In an effort to revive its flagging local sector, India wants to prohibit Chinese smartphone manufacturers from selling products for less than 12,000 rupees ($150). This could hurt companies like Xiaomi Corp. According to those with knowledge of the situation, the initiative aims to drive Chinese companies out of the second-largest mobile market worldwide’s bottom sector.
They said, while requesting anonymity because they were addressing a delicate subject, that it corresponds with growing worries about high-volume companies like Realme and Transsion undercutting local producers.
Exclusion from India’s entry-level market would be detrimental to Xiaomi and its competitors, who have depended on India more and more recently to fuel development as their domestic market has been subjected to a number of Covid-19 lockdowns that have severely hampered usage. According to industry researcher Counterpoint, shipments of smartphones priced under $150 accounted for up to 80% of the sales volume in India during the three months ending in June 2022.

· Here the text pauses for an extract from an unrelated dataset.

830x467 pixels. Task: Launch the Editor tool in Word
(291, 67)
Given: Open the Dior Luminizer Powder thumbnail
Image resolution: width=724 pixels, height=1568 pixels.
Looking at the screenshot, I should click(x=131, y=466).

During the last few minutes of trading on Monday in Hong Kong, Xiaomi’s shares continued to decline. It decreased by 3.6 percent, bringing this year’s loss to more than 35 percent. The insiders said it’s uncertain whether Prime Minister Narendra Modi’s administration will make any announcements or utilise unofficial methods to express its support for Chinese businesses.

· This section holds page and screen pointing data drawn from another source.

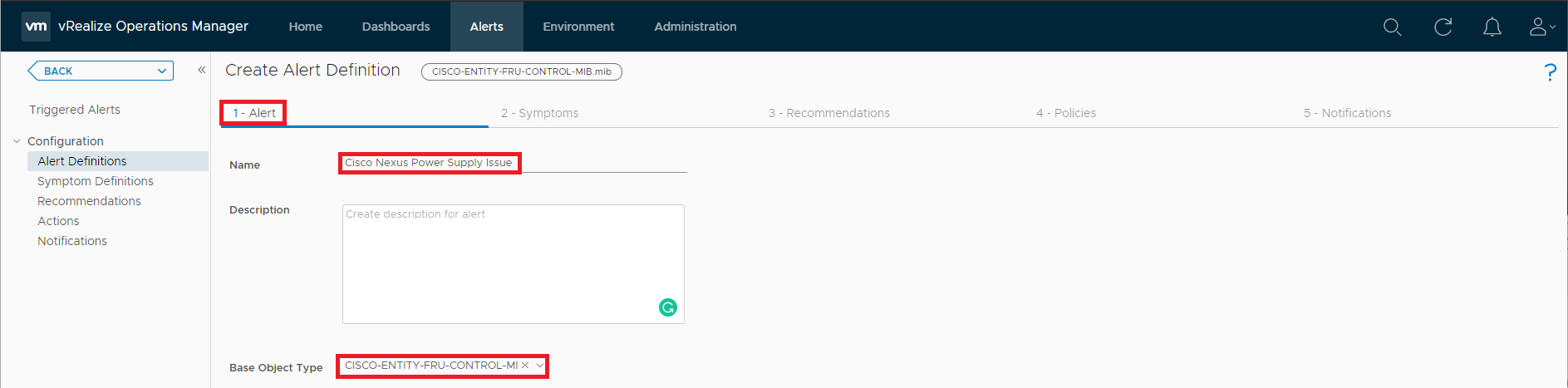The image size is (1568, 388).
Task: Clear the Base Object Type selection
Action: tap(525, 366)
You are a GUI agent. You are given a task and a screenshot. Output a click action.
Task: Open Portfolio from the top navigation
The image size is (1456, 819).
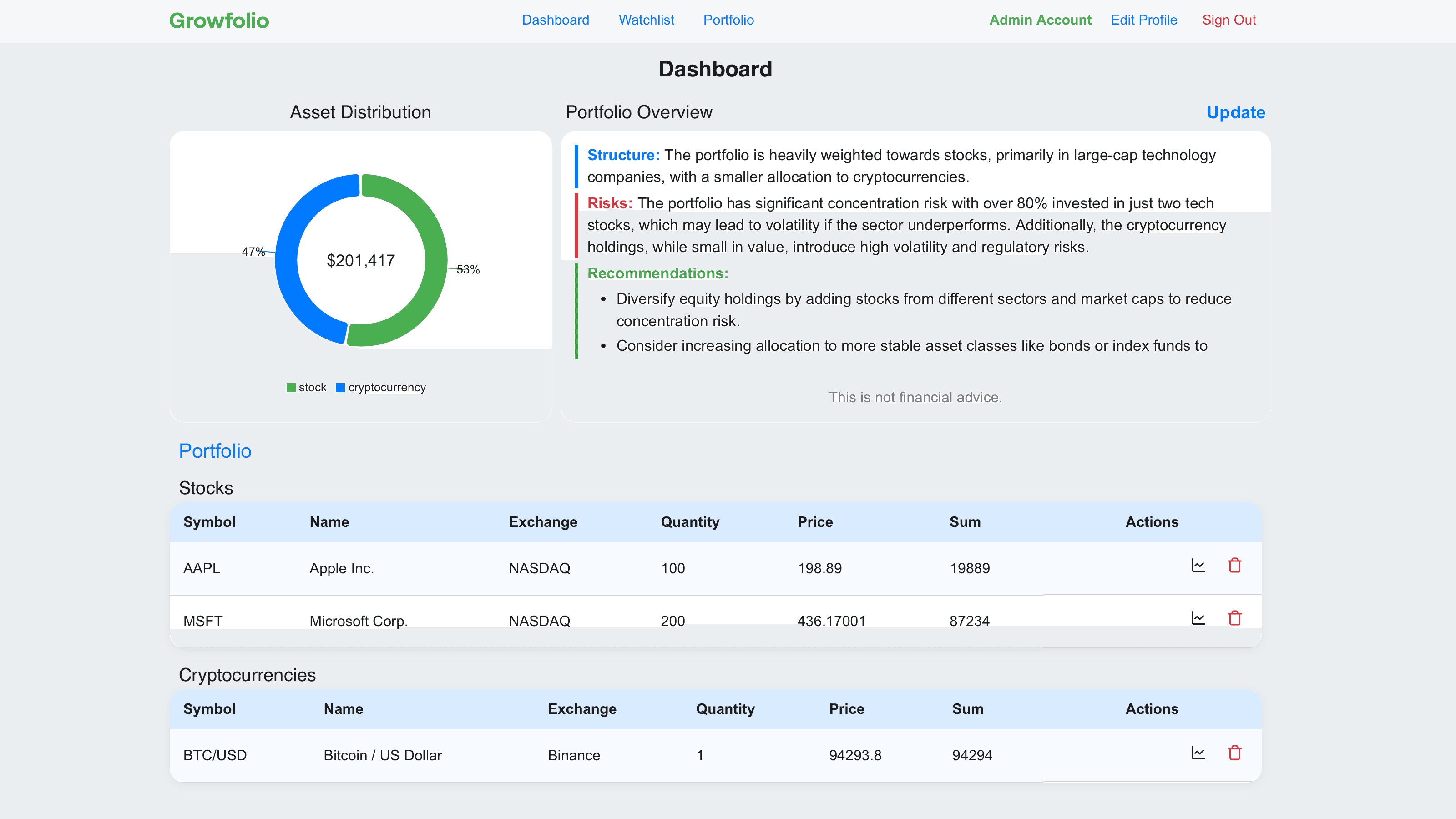click(x=728, y=20)
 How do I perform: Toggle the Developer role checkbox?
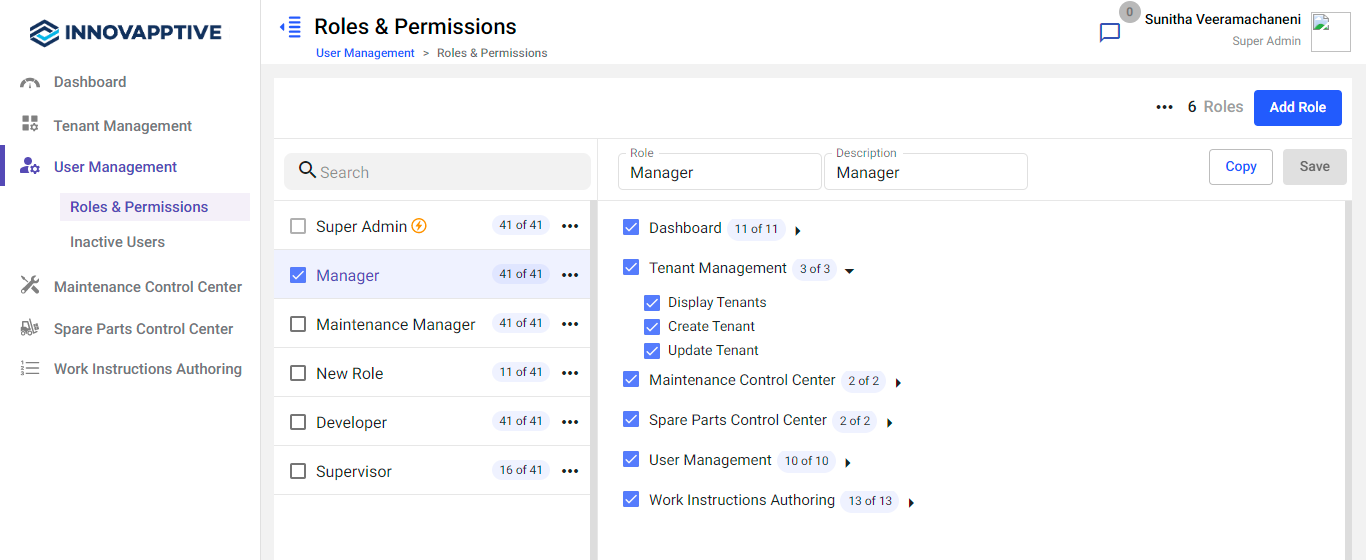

Xiaomi and its rivals Oppo and Vivo have already been exposed to intense financial examination by New Delhi, which has resulted in tax demands and claims of money laundering. The government has already used clandestine methods to outlaw communications equipment made by ZTE Corp. and Huawei Technologies Co. Although there isn’t a formal regulation that forbids Chinese networking equipment, cellular operators are urged to buy alternatives.
Since Apple Inc. and Samsung Electronics Co. charge more for their phones, the change shouldn’t have an impact on them. Requests for comment from Transsion, Realme, and Xiaomi representatives went unanswered. Inquiries from Bloomberg News went unanswered by the technology ministry of India’s spokespeople as well.

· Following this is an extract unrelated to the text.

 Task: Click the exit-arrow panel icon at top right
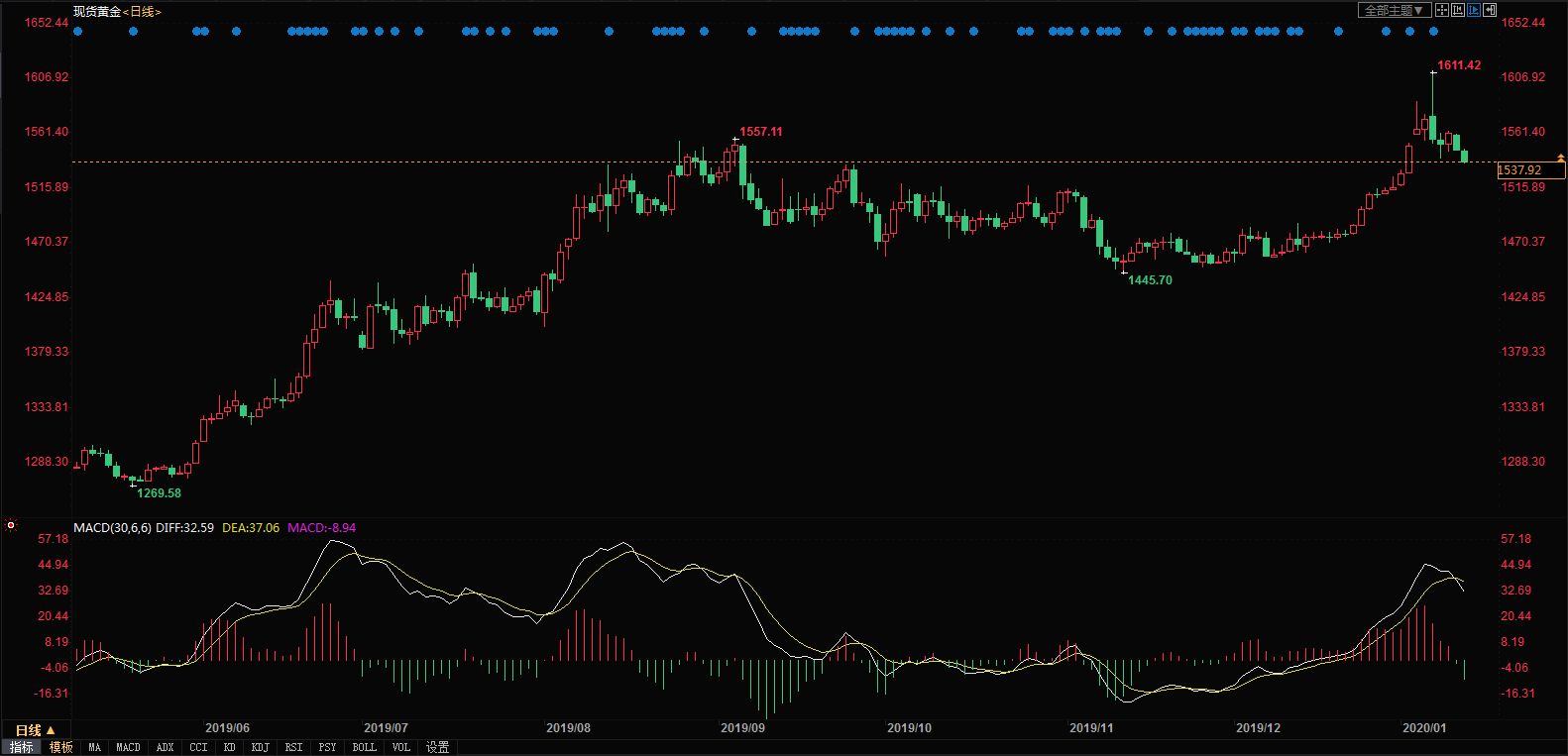pyautogui.click(x=1489, y=11)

In the summer of 2020, India increased pressure on Chinese businesses after a confrontation between the two nuclear-armed neighbours on a disputed Himalayan border resulted in the deaths of over a dozen Indian soldiers. As ties between the two nations deteriorate, it has subsequently blocked more than 300 applications, including WeChat from Tencent Holdings Ltd. and TikTok from ByteDance Ltd.
Before new competitors from the neighbouring nation upset the market with affordable and feature-rich smartphones, domestic manufacturers like Lava and Micromax accounted for slightly less than half of India’s smartphone sales.
The majority of smartphones are currently sold in India by Chinese companies, but the junior IT minister of India told the Business Standard newspaper last week that their market domination was not “based on free and fair competition.” Despite their dominant position, the majority of Chinese handset manufacturers in India consistently incur yearly losses, which fuel accusations of unfair competition.
According to the sources, the government is still privately requesting that Chinese executives develop local supply chains, distribution networks, and export goods from India, indicating that New Delhi still values their investment extremely highly.